Tory ringfencing increases
When George Osborne first announced they were no-longer matching Labour's spending plans in 2010-11 they made plain that two areas would be protected from cuts: health spending and international development.
See here.
This morning, we learn from David Cameron that two new areas have been quietly added to this roster: schools spending and defence.
See Francis Elliott's report here.
The decision to include schools is interesting because it heads off Labour attacks that they will cut the education budget - but notice how universities and higher education have been excluded.
The inclusion of defence, which will no doubt have come after strong behind-the-scenes pressure from Liam Fox, comes days after ConservativeHome survey revealed that grassroots think defence should be the top spending priority. (The lowest priority is international development).
A significant moment...

Mmmm.....
Clinging to Defence as a priority spending target when the policy agenda had in fact moved to Public Services was one of the Conservative Party's mistakes which ensured their annihilation in 1997. That said, NuLab have had over a decade to fiscally decimate all branches of the Armed Services and get us involved in two unwinnable wars, so perhaps the subject has indeed come full circle and will now play well with the Electorate.

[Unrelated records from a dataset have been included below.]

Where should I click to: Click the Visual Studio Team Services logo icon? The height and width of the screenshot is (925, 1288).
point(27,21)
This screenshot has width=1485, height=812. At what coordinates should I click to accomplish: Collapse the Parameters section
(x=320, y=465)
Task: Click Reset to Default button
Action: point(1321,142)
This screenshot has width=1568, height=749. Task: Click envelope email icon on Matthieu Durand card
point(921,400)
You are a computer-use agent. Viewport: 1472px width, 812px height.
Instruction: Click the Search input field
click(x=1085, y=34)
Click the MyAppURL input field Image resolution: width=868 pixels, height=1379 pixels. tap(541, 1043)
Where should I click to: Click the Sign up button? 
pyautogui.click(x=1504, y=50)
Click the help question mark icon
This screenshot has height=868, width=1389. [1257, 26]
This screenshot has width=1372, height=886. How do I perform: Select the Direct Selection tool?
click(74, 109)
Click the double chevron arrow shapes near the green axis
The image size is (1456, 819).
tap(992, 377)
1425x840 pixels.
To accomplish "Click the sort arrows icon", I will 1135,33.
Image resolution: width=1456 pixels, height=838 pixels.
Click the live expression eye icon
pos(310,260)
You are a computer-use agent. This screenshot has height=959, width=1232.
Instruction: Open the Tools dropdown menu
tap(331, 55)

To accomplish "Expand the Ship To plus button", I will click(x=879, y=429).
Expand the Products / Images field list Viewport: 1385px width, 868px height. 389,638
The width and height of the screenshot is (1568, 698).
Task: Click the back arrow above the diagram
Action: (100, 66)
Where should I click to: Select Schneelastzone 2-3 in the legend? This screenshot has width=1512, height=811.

Posted by: Faceless Bureaucrat | 5 Jan 2009 17:05:33
Schools are needed but the problem is in the teaching profession itself after a decade of NuLabor interference.
Defence needs to be upgraded and significant waste removed - the war in Afghanistan is a waste of money if Pakistan is not brought within a controllable political environment and Afghan corruption negated.
Posted by: Colin Holland | 6 Jan 2009 11:23:36
If they are relying on the tendentiously- designed ConservativeHome surveys and their self-selected sample to discover what any identifiable group thinks, then gods help them.
(Defence spending might be a higher priority than the other areas asked about, but that doesn't mean there isn't too much spending, or that government plans aren't hopelessly misdirected.)